(EXERCISE BRIEF):
Search the listing for the word "Open" and copy every line where it turns up.

[DATASET ENTRIES]

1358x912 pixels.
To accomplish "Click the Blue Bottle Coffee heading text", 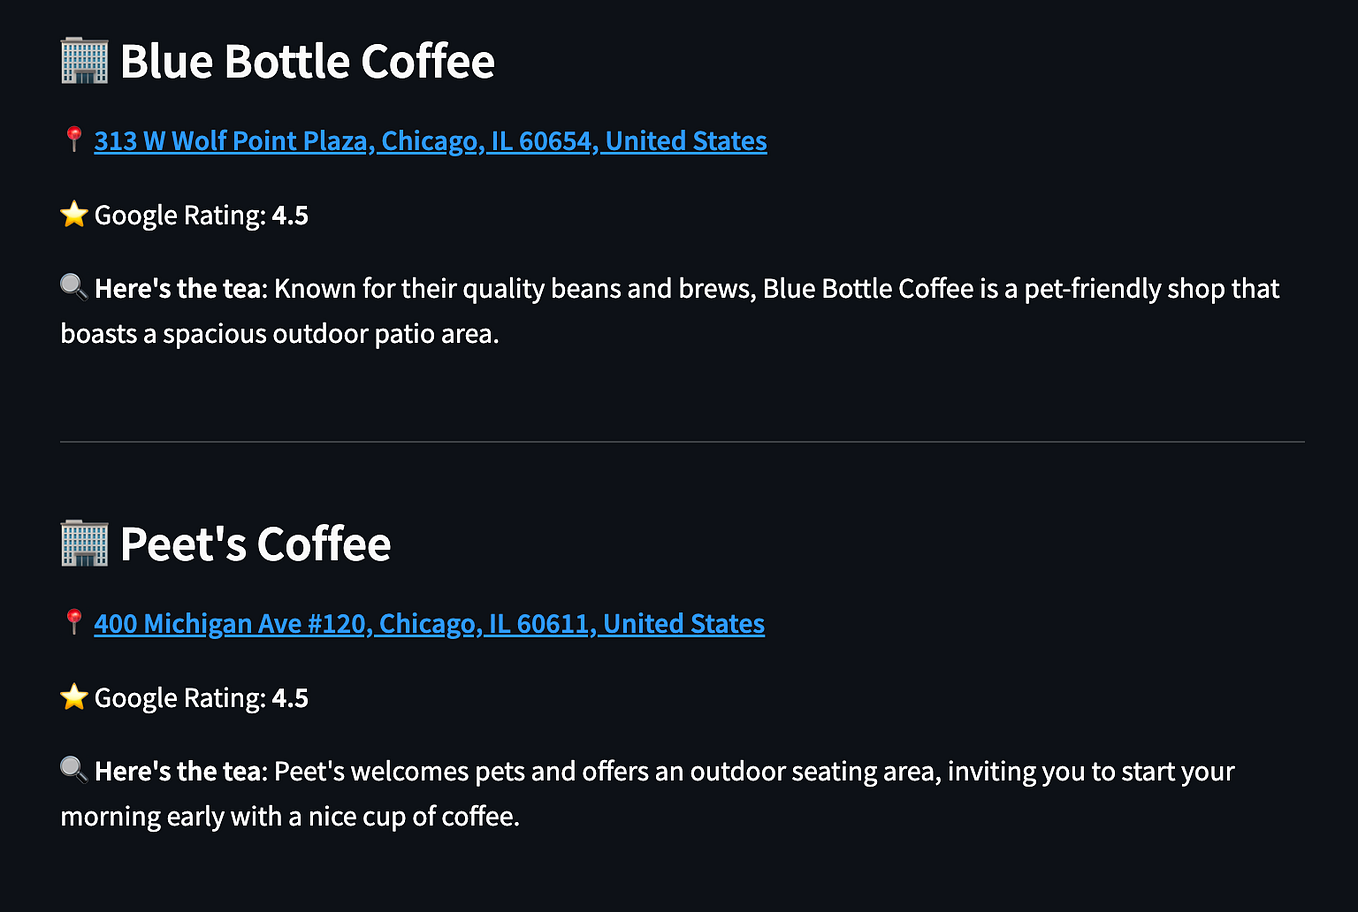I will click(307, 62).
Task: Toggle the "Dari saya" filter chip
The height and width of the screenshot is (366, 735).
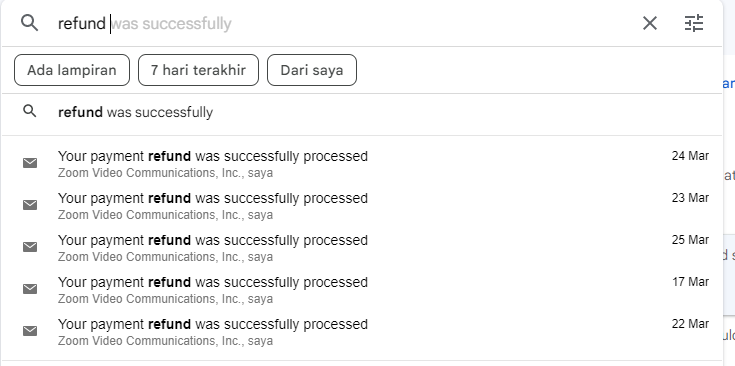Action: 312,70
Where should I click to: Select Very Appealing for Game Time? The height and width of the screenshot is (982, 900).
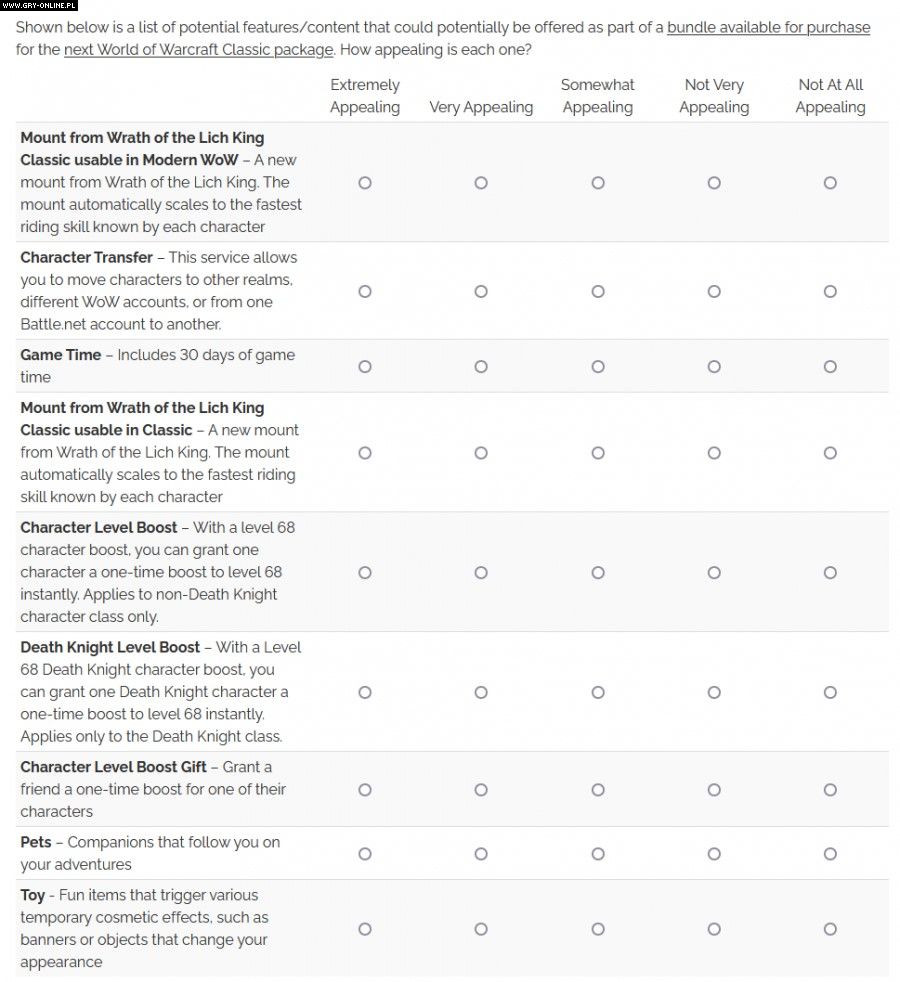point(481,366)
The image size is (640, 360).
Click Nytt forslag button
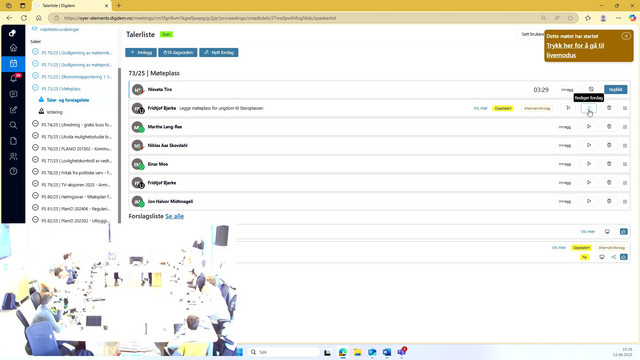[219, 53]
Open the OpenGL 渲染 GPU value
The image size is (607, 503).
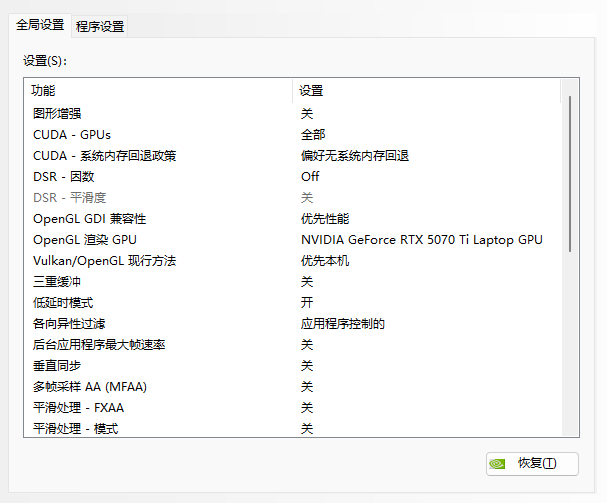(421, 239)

[/DATASET ENTRIES]
[DATASET ENTRIES]

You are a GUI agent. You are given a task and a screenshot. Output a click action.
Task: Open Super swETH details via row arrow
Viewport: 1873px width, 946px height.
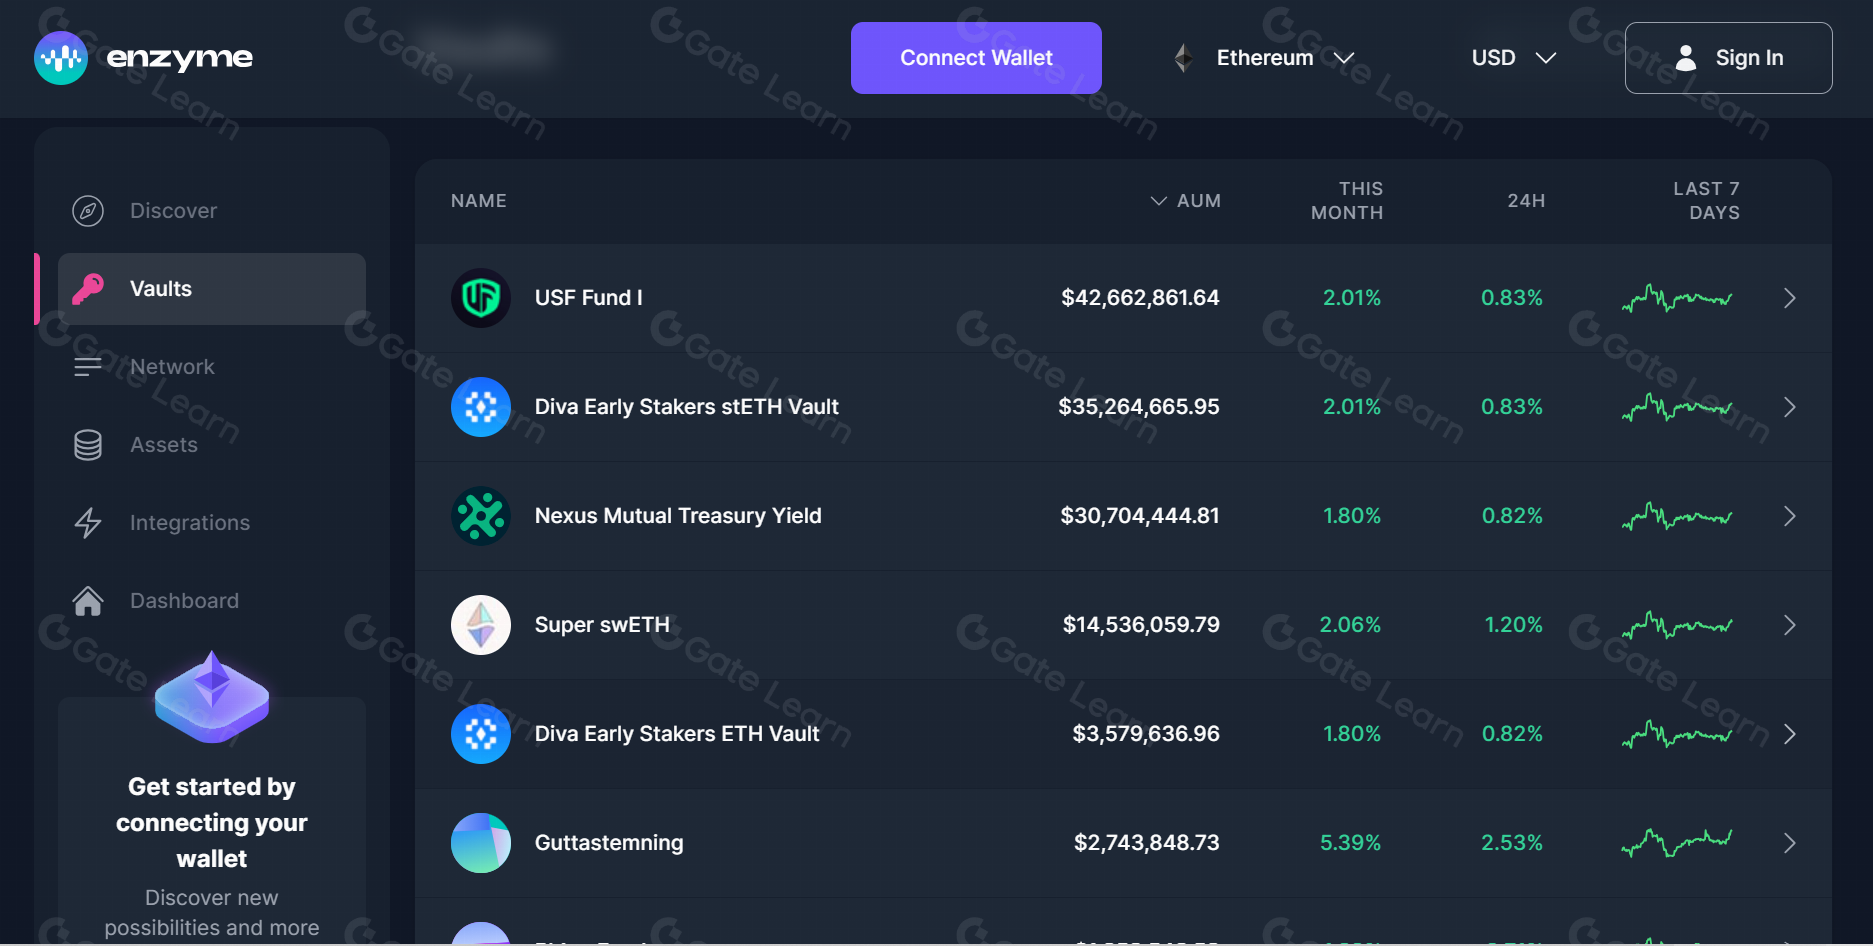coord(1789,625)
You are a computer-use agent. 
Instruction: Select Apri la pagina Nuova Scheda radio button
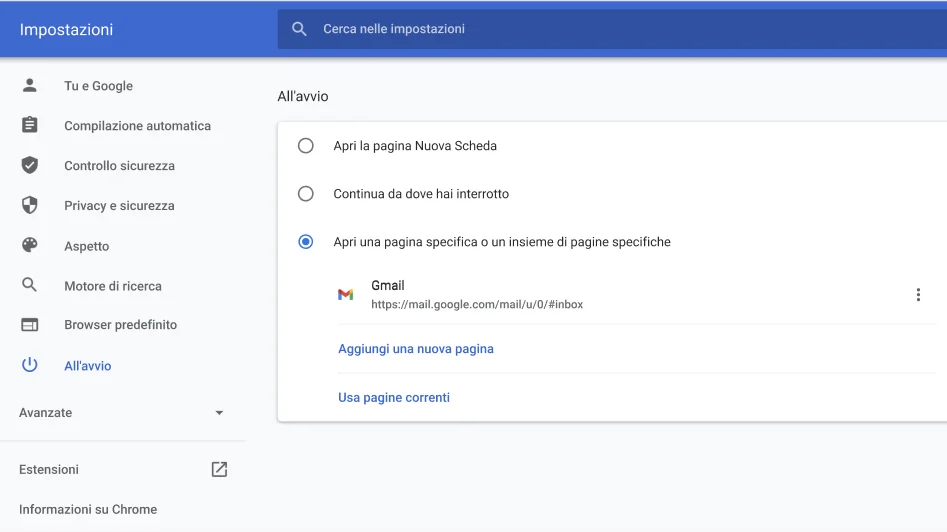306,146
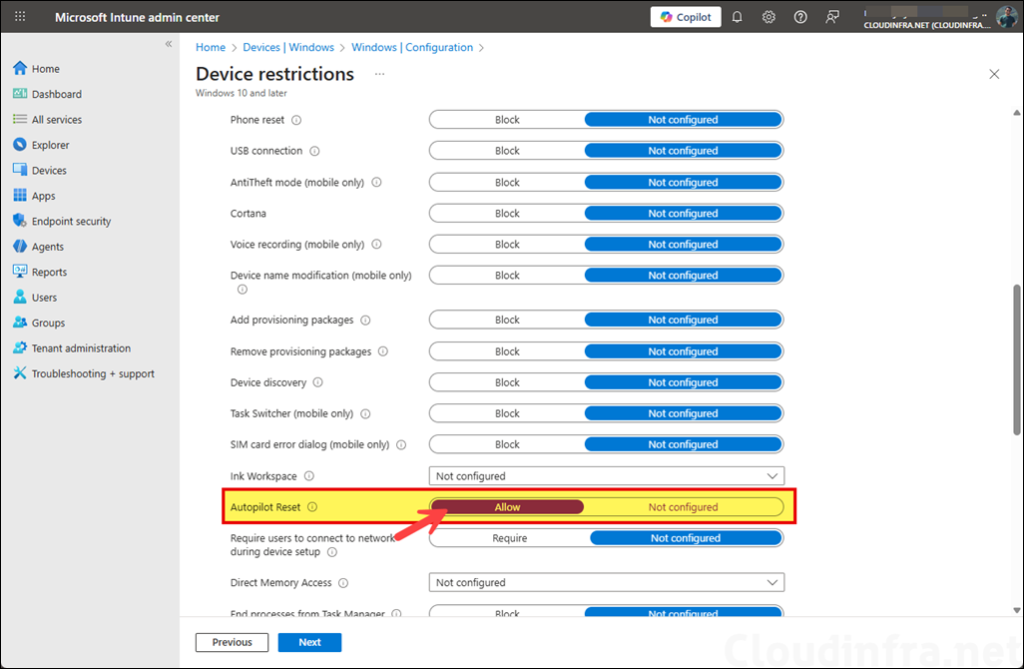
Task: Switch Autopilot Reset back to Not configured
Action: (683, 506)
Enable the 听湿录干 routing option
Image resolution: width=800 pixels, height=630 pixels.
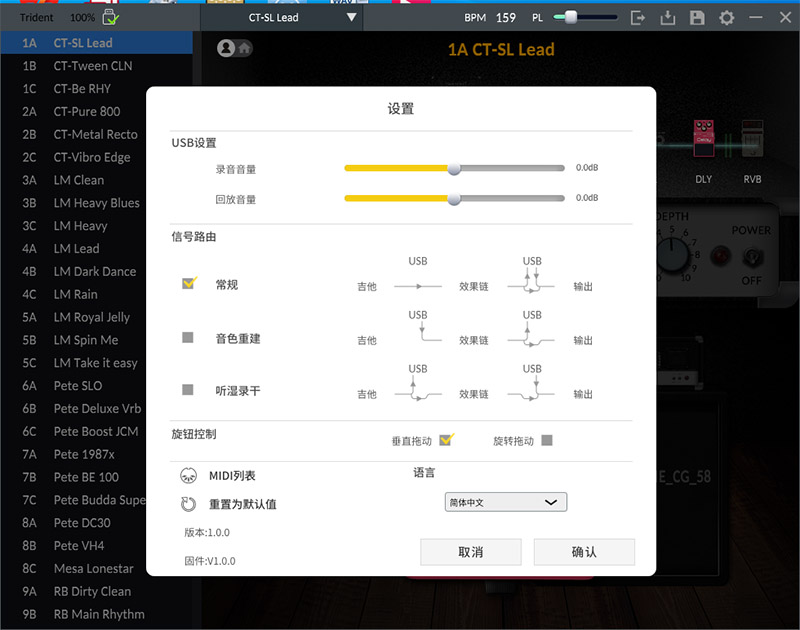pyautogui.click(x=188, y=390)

[/DATASET ENTRIES]

(EXERCISE SOLUTION):
Open the OpenGL 渲染 GPU value
Task: Open Super swETH details via row arrow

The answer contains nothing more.